|March 9, 2020|
- GXD now includes RNA-Seq data
- GXD has been expanded to include RNA-Seq data. In keeping with GXD's scope, these data are from experiments that examine endogenous gene expression in wild-type and mutant mice during the embryonic stages and/or postnatal life.
The data sets have been imported from the EMBL-EBI's Expression Atlas. We have integrated these data with the other types of expression data in GXD and with the genetic, functional, phenotypic and disease-related information in MGI and thus made them accessible to many new search capabilities.
- We chose the Expression Atlas as our data source because their team selects high quality data sets from the public repositories (ArrayExpress and NCBI's GEO) and then uses a standardized pipeline to re-analyze the data, generating consistently processed TPM values.
To effectively integrate these data into GXD, we processed these files further to compute averaged quantile normalized TPM values per gene per biological replicate set.

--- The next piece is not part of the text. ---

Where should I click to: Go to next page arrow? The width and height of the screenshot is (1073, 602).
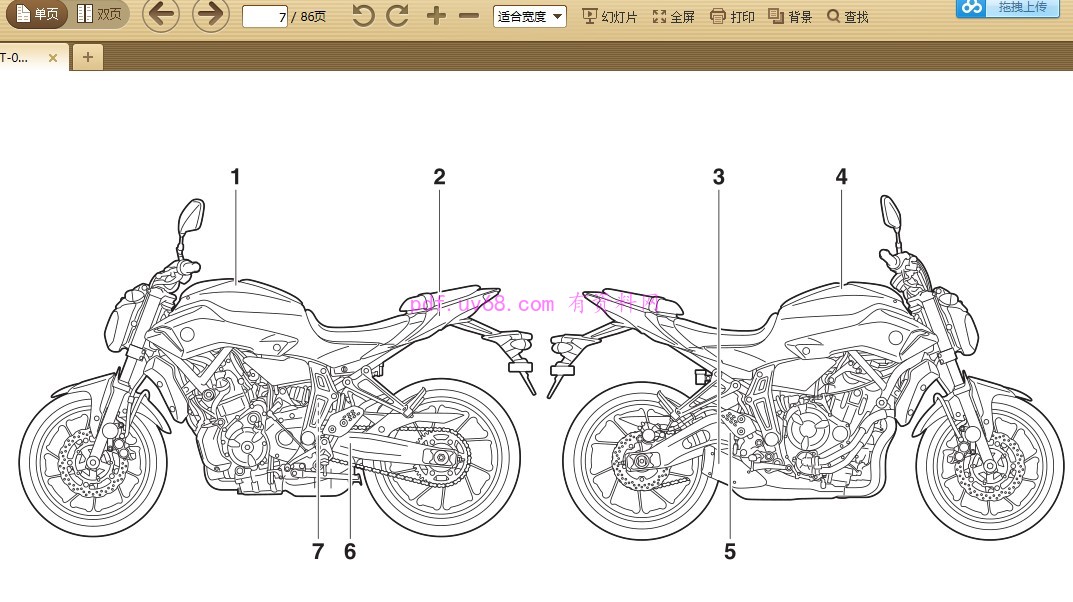tap(210, 15)
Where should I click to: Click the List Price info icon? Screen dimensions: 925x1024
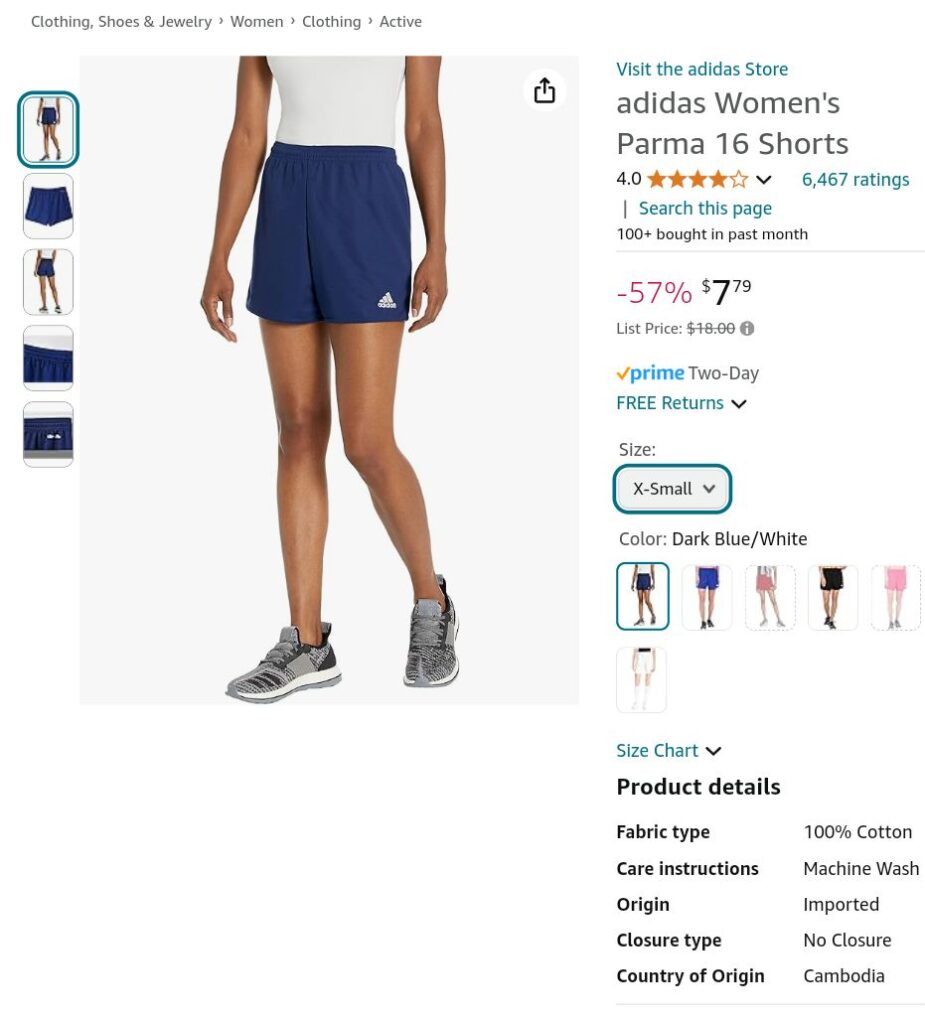click(747, 328)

Using the Expression Atlas thresholds as a guide, the TPM values are assigned to expression bins of high, medium, low, and below cutoff.
- This binning of TPM values allowed us to assign a detected/not detected value to these data, as is done for all the other expression data in GXD. We also annotated metadata for the RNA-Seq samples using the same controlled vocabularies and ontologies we use for all other expression data in GXD.
These two steps enable the full integration of these data into GXD/MGI and makes them accessible via existing search tools.
- New data filters on GXD's search summaries
- GXD has developed new filters that take advantage of the genetic, functional, phenotypic and disease-related information in MGI. These filters have been added to the gene expression data search summaries.
They enable users to use gene function, phenotype and disease ontology annotations, as well as marker type, to filter expression assay results. Filters for individual RNA-Seq data sets and TPM expression bins have also been developed. When combined with the pre-existing filters for anatomical system, developmental stage, assay type, detected/not detected and wild-type and mutant specimens, users have powerful tools to quickly and efficiently extract the expression data of interest to them.
- Direct access to Morpheus heat map visualization and analysis tools
- GXD users can use our search tools and filters to create RNA-Seq data sets containing the expression data of interest to them. Then, by merely clicking a button on the gene expression data search summary, these data, including the curated sample metadata, will be rendered into an expression heat map via Morpheus, a heat map visualization and analysis tool created at the Broad Institute.
Morpheus offers a myriad of tools for further display and analysis, including sorting, filtering, hierarchical clustering, nearest neighbors analysis, and visual enrichment.
|June 10, 2019|
- GXD has developed an RNA-Seq and Microarray Experiment Search to quickly and reliably find specific mouse expression studies in ArrayExpress and GEO.
Based on GXD's standardized metadata annotations, users can specify the age, anatomical structure, mutant alleles, strain and sex of samples of interest as well as experiment study type and key parameters. These searches, powered by controlled vocabularies and ontologies, can be combined with free text searching of experiment titles and descriptions.
Search result summaries include linkouts to ArrayExpress and GEO, providing easy access to the expression data itself. Links to the PubMed entries for corresponding publications are also included.
- GXD's annotation efforts focus on experiments that examine endogenous gene expression in wild-type and mutant mice. Studies from all developmental stages, including adult, are included. In addition, studies examining expression differences within and between species is available (although the metadata for the non-mouse samples is not).
As is consistent with GXD's scope, studies using transgenic mice (i.e., animals containing randomly inserted transgenes); animals that have been manipulated, either by substances, surgical procedures, or diet regimens; cultured tissues; or cell lines are not included.
- The RNA-Seq and microarray metadata index developed by GXD is comprised of all experiments currently available in ArrayExpress that fit the criteria described above. This includes thousands of experiments that were originally submitted to GEO. Prior to August 2016 ArrayExpress imported all experiments stored at GEO.
Future work will incorporate the more recently submitted GEO experiments into the GXD RNA-Seq and Microarray Experiment index.